◆ SOURCE MATERIAL ◆
==========

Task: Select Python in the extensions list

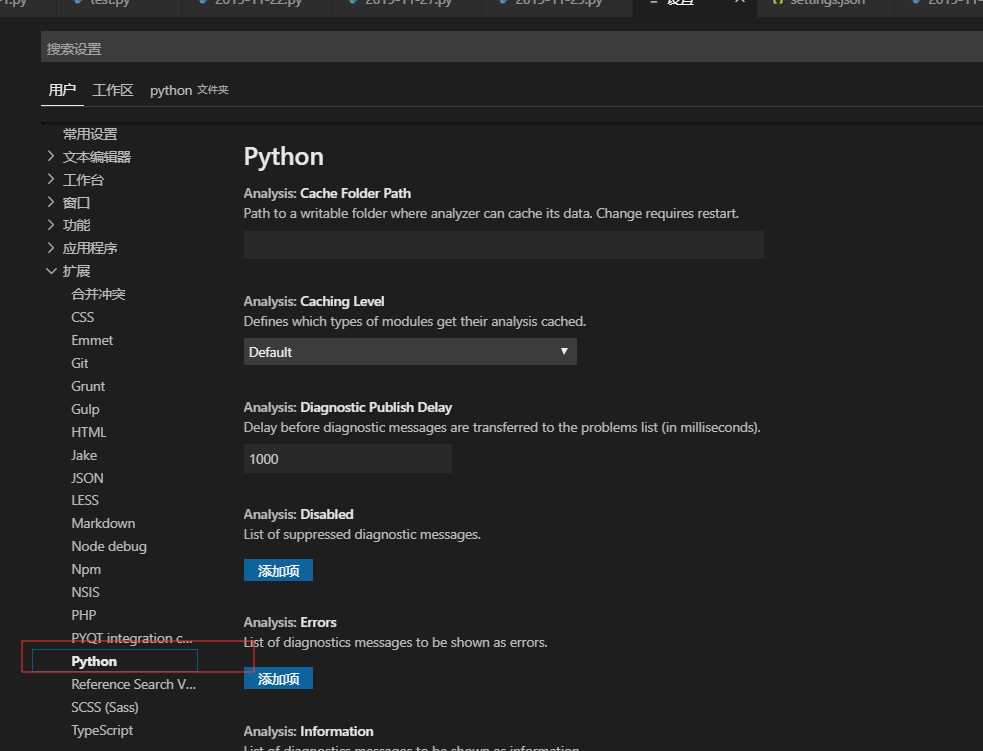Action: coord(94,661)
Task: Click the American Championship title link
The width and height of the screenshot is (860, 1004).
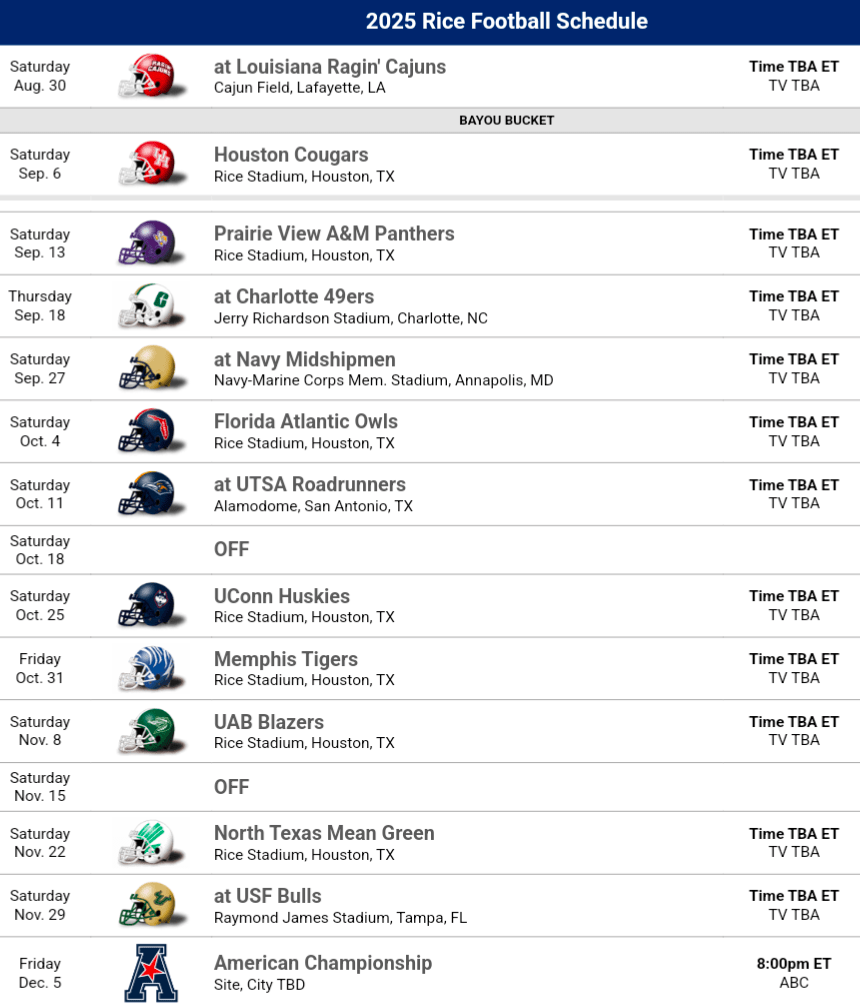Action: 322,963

==========

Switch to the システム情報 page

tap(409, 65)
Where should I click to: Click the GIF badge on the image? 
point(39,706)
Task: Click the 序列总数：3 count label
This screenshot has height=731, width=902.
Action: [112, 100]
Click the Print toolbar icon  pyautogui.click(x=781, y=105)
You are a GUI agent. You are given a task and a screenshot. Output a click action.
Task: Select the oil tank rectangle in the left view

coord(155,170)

==========

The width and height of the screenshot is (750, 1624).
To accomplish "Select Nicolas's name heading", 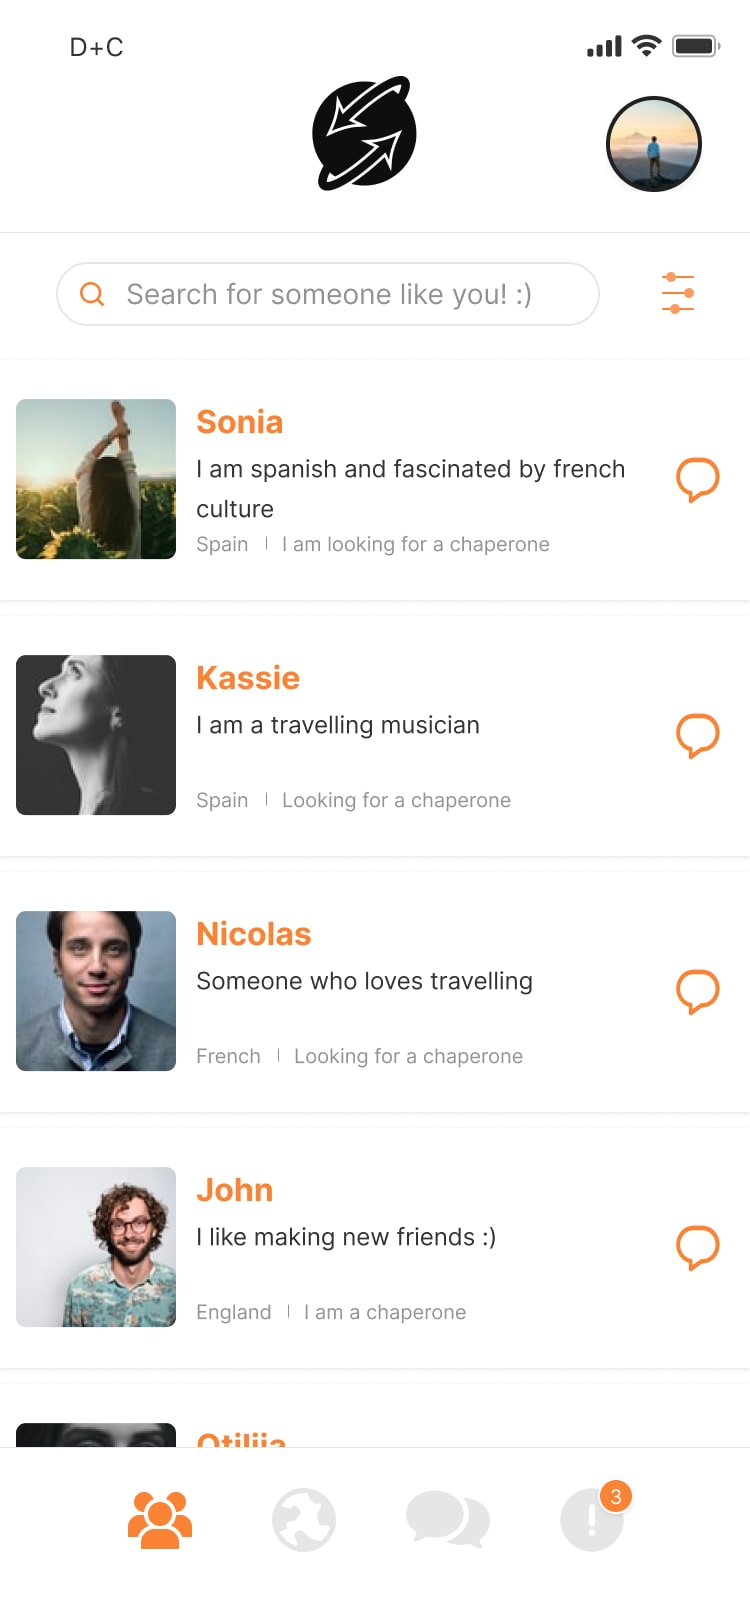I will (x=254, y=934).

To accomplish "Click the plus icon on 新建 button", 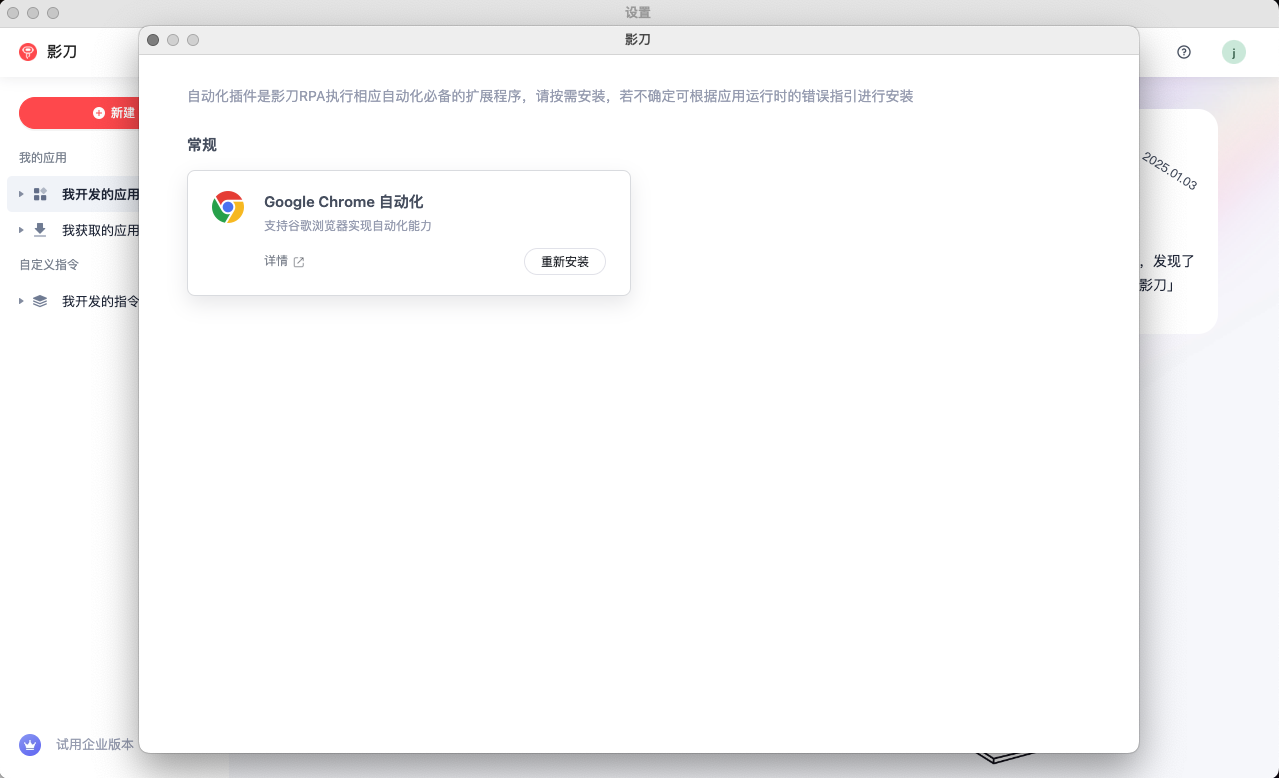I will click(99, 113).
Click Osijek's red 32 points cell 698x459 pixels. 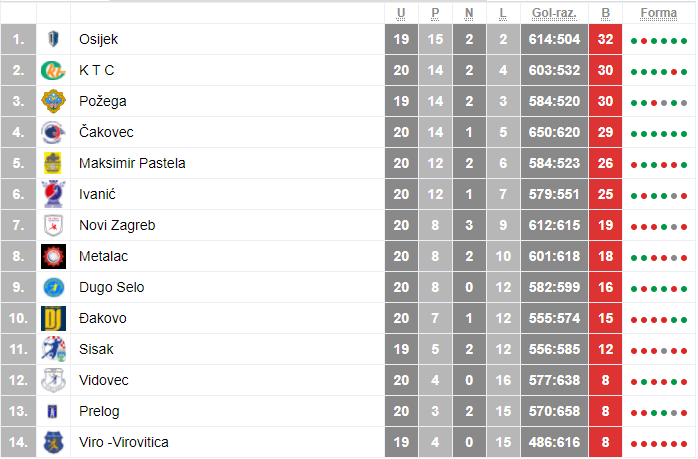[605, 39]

==========

Rewrite everything in the data from the line containing "Task: Select Python in the extensions list" down to the line containing "Action: 322,963" as a numbered list, including both of those lines and dropping any blank lines. Omit the pictures.

◆ ANSWER TO THIS TASK ◆
1. Task: Select Python in the extensions list
2. Action: coord(94,661)
3. Task: Click the American Championship title link
4. The width and height of the screenshot is (860, 1004).
5. Action: 322,963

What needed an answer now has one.